BEGIN

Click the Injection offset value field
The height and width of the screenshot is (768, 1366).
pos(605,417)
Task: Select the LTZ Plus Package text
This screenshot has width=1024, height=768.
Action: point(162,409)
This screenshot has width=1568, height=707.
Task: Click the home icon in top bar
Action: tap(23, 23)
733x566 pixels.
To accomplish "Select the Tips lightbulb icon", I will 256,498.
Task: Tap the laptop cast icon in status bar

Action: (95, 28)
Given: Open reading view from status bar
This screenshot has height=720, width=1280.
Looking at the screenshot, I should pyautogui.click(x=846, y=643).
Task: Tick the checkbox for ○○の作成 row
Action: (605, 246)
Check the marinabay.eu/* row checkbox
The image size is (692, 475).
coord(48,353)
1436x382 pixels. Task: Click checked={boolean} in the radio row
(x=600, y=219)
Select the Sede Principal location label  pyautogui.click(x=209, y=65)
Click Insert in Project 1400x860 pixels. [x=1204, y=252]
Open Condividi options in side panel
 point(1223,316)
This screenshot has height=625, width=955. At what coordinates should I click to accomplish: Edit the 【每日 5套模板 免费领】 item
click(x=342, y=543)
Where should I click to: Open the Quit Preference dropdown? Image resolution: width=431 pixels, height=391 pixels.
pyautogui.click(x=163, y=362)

END

**PROBLEM STATEMENT:** Find each line in the listing above that contains "Select", and copy that line.

**EXERCISE RESULT:**
Task: Select the LTZ Plus Package text
To accomplish "Select the Tips lightbulb icon", I will 256,498.
Select the Sede Principal location label  pyautogui.click(x=209, y=65)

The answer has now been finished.